“Christ has no hands, no feet on earth, but yours…”
Those well-known words of St Teresa of Avila (1515-1582) were recalled for us by the Revd Jill Thornton, who led our worship on the first Sunday in October.
Developing the theme of hands, Jill described how a bride traditionally leaves the wedding service on the groom’s left arm, leaving his right arm free to draw his sword. There was a spontaneous ripple of laughter as she suggested not many men in our congregation had arrived wearing a sword.
Jill then described a visit she once made to an infant school assembly. There the children were asked to raise their hands if they would like to come forward and say a closing prayer. Astonishingly, a virtual sea of hands went up. One small girl came to the front, placed her hands together, and said, “Thank you God for the sunshine,” then sat down. That little girl was saying, in her own words, all that she wanted to say, for she was thanking and praising God for His good works.

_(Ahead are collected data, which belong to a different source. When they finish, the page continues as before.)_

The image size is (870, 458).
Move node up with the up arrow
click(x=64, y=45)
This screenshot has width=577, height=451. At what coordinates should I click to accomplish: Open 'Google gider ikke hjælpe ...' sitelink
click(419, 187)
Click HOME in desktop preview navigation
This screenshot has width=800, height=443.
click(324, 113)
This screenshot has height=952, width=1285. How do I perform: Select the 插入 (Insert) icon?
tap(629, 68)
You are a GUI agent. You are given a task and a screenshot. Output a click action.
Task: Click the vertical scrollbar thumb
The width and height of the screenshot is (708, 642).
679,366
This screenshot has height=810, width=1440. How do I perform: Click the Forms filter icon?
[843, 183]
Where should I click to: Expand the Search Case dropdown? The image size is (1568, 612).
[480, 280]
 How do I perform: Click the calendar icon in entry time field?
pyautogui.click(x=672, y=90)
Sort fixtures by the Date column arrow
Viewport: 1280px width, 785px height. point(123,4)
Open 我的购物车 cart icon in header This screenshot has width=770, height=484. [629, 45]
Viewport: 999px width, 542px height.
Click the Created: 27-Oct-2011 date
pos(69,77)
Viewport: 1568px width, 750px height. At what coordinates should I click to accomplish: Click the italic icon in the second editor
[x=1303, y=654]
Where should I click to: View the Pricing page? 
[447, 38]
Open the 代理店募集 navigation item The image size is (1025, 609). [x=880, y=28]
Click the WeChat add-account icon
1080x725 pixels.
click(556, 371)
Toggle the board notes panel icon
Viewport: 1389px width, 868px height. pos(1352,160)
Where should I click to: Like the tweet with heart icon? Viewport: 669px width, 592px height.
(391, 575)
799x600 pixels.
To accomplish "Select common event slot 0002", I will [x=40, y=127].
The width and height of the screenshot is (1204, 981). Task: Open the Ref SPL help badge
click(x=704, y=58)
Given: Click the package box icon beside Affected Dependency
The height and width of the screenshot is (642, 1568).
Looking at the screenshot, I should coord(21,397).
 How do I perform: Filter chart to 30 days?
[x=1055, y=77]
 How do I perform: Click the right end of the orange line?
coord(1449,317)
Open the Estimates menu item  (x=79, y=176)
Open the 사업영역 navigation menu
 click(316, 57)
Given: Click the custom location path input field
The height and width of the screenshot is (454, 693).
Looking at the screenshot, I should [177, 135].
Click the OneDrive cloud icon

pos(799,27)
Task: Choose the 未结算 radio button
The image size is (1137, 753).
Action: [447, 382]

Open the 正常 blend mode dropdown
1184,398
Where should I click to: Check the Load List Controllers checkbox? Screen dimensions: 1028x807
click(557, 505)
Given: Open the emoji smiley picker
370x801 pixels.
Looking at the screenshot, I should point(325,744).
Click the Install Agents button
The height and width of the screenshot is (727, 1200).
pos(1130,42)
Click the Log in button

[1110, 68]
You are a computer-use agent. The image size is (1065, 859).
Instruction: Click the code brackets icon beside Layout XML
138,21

That simple, uninhibited prayer called to mind some words by the late Revd Robert Llewelyn, one-time Chaplain of the Julian Shrine in Norwich, who said, “Praise and thanksgiving, like faith and hope, peace and joy, flow into one another at every point. You cannot have an abundance of one without a deep experience of the other.”*
Moreover, that child’s prayer was spontaneous. Speaking for myself, there are times when I find prayer hard going. At such times I can take comfort in the advice given to fourteenth century Solitaries to help them cope with the scarcity of human contact: “…when the Psalms attract you, use them, but when they become a burden, change to reading; when reading palls, rouse yourself to prayer; when wearied of them all, take to manual labour. By this healthy alternation you will refresh your spirit.”
Yes, our spirits were greatly refreshed on the first Sunday morning in October. Let us praise and thank God for the Revd Jill Thornton and all the other folk who give so much to us… including our musicians. Jill sent us on our way that Sunday morning with a joyful song in our hearts…
“Tell out, my soul, the Greatness of the Lord!”
(Rejoice and Sing, No 740)
* ‘Our Duty and Our Joy’ by Robert Llewelyn.